Leon Bottou (Facebook AI) and Olivier Bousquet (Google AI) win the Test of Time award at NeurIPS 2018

By: Meta Research

We’re excited to congratulate FAIR’s Léon Bottou and Google AI’s Olivier Bousquet on receiving the NeurIPS 2018 Test of Time award for their paper “The Tradeoffs of Large Scale Learning,” which they presented at NIPS 2007 while Léon was a researcher at NEC Labs. To view the award presentation by Olivier Bousquet, visit the NeurIPS Facebook page for the livestreamed video (start time: 58:29).

Léon joined the Facebook AI Research team in 2015 and is best known for his work on “deep” neural networks in the 1990s, large scale learning in the 2000s, and possibly his more recent work on causal inference in learning systems. He is also known for the DjVu document compression technology.

We recently caught up with Léon to learn more about the research paper that won him and Olivier the NeurIPS 2018 Test of Time Award.

Q: What was the research about?

A: The paper explains why a deceptively simple optimization algorithm, Stochastic Gradient Descent (SGD), proposed by Robbins in 1951, gives superior performance for large-scale machine learning problems, decisively beating apparently more sophisticated optimization algorithms.

More can be read about the research itself in The NeurIPS 2018 Test of Time Award: The Trade-Offs of Large Scale Learning.

Q: What led you to do the initial research?

A: Although SGD had been routinely used to train neural networks in the 1990s, very few people in the 2000s knew that its learning performance could be excellent. Because of their mathematical clarity, convex kernel methods such as SVMs were favored by researchers. But the world was changing at the same time. The volume of available data was increasing much faster than the available computational power. Olivier and I teamed to theoretically establish why this new state of affair makes SGD a winner for all kinds of machine learning models, whether SVMs or neural networks.

Q: What happened when the paper was originally published, and how was it received in the community then?

A: By coincidence, I was also asked to give a NIPS tutorial in 2007 about Large Scale Learning. Since I was convinced that this paper was the proper way to approach the problem, a good part of my tutorial consisted in explaining this work and also in showing practical examples where a very simple SGD implementation decisively outperformed the sophisticated competing methods.
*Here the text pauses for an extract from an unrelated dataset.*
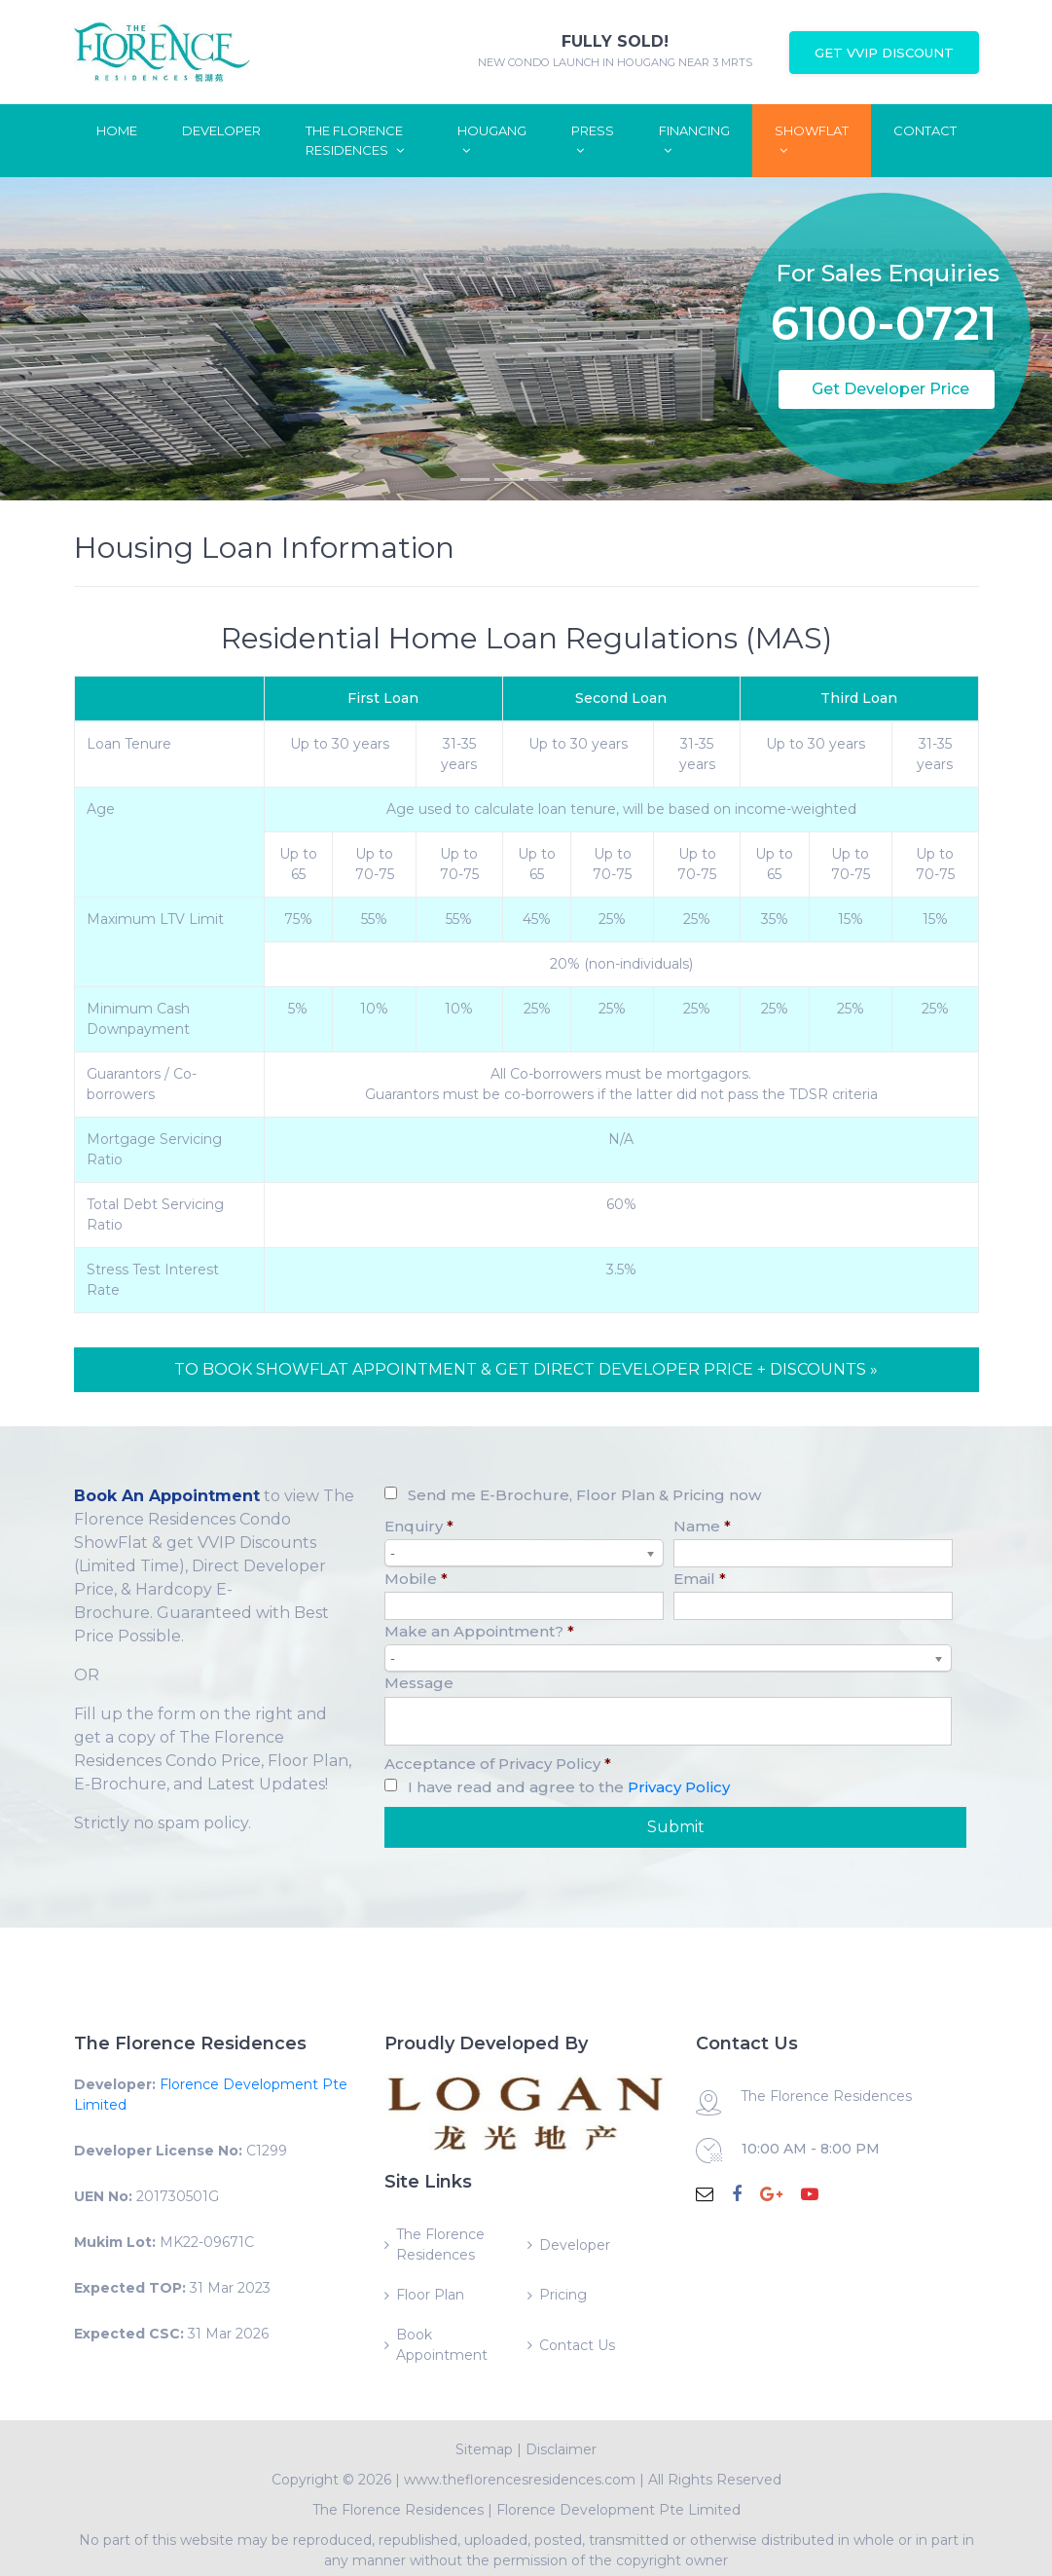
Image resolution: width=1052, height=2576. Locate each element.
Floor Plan (430, 2294)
Because I had made the source code available, some people attending the tutorial managed to download the code and replicate the results in real time. This fact made an impression…

Q: How has the work been built upon? Is there any impact of this work in products we see today?

A: This work contributed to the spectacular return of stochastic gradient optimization methods in machine learning. In the following ten years, SGD and its variants went from being discarded a priori to becoming the first methods people think about when facing a machine learning problem. Although this is not always the best thing to do, there are many cases for which this is the only credible method. For instance, all deep learning neural networks today are either trained with SGD or with one of its variants. This algorithm became the engine that powers AI today.

Q: Were there any surprises along the way?

A: This is not really a surprise, but SGD is working even better than predicted by our framework. We knew that there were other effects with a positive impact on the performance of SGD, but the effects we took into account were already sufficient to make our point in a clear and simple way. People later observed that these other effects make a real difference in practice. In general, the optimization of deep neural networks is still full of unsolved mysteries. Things could change dramatically in the future..

Q: What is your current focus?

A: My personal focus is about understanding the gap that separates machine learning from machine intelligence. This is a conceptual problem because we do not even know how to speak precisely about the phenomena that we observe when the data distributions change or when machine learning systems exploit superficial correlations that result from the vagaries of the data collection process. I believe that thinking of causation provides many ways to understand these phenomena better. My colleagues and I are organizing a NeurIPS workshop on Friday 12/7 about this topic.